Factors Affecting Knowledge & Consciousness of Bangladeshi People about HSepatitis B1 (HB1): An ...

Md. Behzad Noor, Rubaiyat Shaimom Chowdhury

American Journal of Epidemiology and Infectious Disease OPEN ACCESSPEER-REVIEWED

Factors Affecting Knowledge & Consciousness of Bangladeshi People about HSepatitis B1 (HB1): An Application of Linear Logistic Regression

Md. Behzad Noor1,, Rubaiyat Shaimom Chowdhury1

1Department of Business Administration, Shanto-Mariam University of Creative Technology, Dhaka, Bangladesh

Abstract

This study introduces to identify the effects of various explanatory variables to the knowledge and consciousness about the Hepatitis B1 (HB1) applying one of the popular statistical analysis called Logistic Regression. More specifically, here the dependent variable for the logistic regression model has been considered as “HB1 Vaccination”, that is, the respondents who are more accustomed to take HB1 vaccination is regarded as the more conscious people in connection of keeping themselves away from getting infected by HB1 virus. Bangladesh Demographic and Health Survey (BDHS, 2007) has been used as the main sources of data. It has been reflected that the respondents who watch TV are 3.695 times more conscious than that of the respondents who don’t watch TV. Respondents with high economic status are more aware than those of the respondents who have the less economical status. The respondents who get the protected drinking water are 1.6 times more likely to get the vaccination of HB1 than that of the reference category. Evidence shows that literate respondents are 2.69 times more aware in terms of getting HB1 vaccination than that of those illiterate respondents. So, the access to TV with having the higher economic status along with the strong educational background ensures the profound knowledge and consciousness about the pandemic.

Cite this article:

  • Md. Behzad Noor, Rubaiyat Shaimom Chowdhury. Factors Affecting Knowledge & Consciousness of Bangladeshi People about HSepatitis B1 (HB1): An Application of Linear Logistic Regression. American Journal of Epidemiology and Infectious Disease. Vol. 3, No. 3, 2015, pp 70-75. https://pubs.sciepub.com/ajeid/3/3/4
  • Noor, Md.
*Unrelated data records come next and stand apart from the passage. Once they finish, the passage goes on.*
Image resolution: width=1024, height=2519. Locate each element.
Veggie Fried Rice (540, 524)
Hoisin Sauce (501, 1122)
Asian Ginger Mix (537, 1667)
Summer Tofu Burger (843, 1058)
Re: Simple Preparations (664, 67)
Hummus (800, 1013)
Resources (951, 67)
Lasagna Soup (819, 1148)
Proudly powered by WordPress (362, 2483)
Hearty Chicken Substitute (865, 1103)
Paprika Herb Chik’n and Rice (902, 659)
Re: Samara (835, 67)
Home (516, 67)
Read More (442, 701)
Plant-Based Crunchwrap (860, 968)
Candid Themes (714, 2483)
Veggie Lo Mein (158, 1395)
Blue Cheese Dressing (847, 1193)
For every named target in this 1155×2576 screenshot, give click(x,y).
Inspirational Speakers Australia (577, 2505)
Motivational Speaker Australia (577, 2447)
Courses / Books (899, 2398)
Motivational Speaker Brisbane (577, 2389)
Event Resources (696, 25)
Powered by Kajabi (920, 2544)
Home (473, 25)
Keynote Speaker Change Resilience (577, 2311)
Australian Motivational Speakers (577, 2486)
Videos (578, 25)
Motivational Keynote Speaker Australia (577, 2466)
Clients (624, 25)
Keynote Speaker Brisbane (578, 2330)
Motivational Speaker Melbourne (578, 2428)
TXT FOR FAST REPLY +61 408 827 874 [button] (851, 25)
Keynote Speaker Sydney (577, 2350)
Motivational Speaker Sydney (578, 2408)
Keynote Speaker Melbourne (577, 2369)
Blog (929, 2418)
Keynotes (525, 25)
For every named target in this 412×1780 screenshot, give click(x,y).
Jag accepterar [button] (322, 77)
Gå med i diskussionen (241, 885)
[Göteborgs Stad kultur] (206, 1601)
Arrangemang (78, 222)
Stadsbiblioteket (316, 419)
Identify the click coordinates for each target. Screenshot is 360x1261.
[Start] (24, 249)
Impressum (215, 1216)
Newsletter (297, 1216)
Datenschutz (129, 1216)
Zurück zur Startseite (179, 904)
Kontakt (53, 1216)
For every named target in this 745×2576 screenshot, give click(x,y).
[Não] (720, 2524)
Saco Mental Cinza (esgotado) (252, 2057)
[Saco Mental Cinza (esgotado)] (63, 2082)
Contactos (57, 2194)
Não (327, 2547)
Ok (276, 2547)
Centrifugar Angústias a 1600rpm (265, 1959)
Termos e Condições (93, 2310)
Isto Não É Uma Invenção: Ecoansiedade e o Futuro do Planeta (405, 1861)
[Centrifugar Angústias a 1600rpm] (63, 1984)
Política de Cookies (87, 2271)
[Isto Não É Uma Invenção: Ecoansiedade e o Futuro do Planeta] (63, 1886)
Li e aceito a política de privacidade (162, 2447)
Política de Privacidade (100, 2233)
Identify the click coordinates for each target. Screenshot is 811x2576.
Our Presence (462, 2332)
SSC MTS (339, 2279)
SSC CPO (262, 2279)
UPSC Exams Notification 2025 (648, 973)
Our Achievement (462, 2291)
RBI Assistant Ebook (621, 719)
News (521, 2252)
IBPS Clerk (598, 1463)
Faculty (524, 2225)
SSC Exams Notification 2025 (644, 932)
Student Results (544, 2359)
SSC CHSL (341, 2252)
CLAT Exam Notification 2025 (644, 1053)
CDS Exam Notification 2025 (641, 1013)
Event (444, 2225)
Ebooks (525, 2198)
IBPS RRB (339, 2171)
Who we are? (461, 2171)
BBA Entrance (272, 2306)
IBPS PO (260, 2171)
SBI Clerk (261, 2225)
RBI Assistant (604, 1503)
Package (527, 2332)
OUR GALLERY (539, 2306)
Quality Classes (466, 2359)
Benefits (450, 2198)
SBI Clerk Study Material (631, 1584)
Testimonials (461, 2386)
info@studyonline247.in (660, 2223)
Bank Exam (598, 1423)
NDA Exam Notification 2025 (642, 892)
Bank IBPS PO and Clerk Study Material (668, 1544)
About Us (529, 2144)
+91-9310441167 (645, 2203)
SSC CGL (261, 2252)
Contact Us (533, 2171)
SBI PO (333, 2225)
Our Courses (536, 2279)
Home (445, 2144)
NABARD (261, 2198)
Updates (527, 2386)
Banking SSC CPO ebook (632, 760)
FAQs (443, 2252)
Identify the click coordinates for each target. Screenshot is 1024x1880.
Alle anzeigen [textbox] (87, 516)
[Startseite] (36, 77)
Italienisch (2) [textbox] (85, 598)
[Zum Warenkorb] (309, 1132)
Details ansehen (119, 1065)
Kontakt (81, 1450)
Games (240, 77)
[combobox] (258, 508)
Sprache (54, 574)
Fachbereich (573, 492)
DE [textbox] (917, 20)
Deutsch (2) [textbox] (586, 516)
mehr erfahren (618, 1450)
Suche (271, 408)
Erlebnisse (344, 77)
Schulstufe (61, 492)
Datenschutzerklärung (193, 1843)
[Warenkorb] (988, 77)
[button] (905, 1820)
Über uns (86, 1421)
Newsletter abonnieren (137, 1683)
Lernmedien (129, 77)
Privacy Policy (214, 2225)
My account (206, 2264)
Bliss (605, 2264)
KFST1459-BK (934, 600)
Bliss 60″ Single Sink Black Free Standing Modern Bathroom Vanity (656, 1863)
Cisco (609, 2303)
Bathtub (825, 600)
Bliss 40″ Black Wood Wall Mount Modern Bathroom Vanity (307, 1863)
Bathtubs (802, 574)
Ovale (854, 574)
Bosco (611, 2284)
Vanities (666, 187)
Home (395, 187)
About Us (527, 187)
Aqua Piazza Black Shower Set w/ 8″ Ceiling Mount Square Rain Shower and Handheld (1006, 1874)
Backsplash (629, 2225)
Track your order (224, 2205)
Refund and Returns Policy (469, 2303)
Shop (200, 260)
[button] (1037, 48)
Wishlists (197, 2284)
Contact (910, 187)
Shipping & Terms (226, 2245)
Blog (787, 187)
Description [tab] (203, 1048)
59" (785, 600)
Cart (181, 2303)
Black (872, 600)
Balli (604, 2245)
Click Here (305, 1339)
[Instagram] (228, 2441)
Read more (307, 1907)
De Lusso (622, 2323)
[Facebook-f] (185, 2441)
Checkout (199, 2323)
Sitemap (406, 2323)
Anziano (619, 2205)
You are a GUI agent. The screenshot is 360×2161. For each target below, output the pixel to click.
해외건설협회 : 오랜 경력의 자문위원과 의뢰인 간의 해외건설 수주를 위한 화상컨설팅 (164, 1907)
Behzad, and Rubaiyat Shaimom Chowdhury. "Factors Affecting Knowledge & Consciousness of Bangladeshi People about HSepatitis B1 (HB1): An Application of Linear Logistic Regression." American Journal of Epidemiology and Infectious Disease 3.3 (2015): 70-75.
  • Noor, M. B. , & Chowdhury, R. S. (2015). Factors Affecting Knowledge & Consciousness of Bangladeshi People about HSepatitis B1 (HB1): An Application of Linear Logistic Regression. American Journal of Epidemiology and Infectious Disease, 3(3), 70-75.
  • Noor, Md. Behzad, and Rubaiyat Shaimom Chowdhury. "Factors Affecting Knowledge & Consciousness of Bangladeshi People about HSepatitis B1 (HB1): An Application of Linear Logistic Regression." American Journal of Epidemiology and Infectious Disease 3, no. 3 (2015): 70-75.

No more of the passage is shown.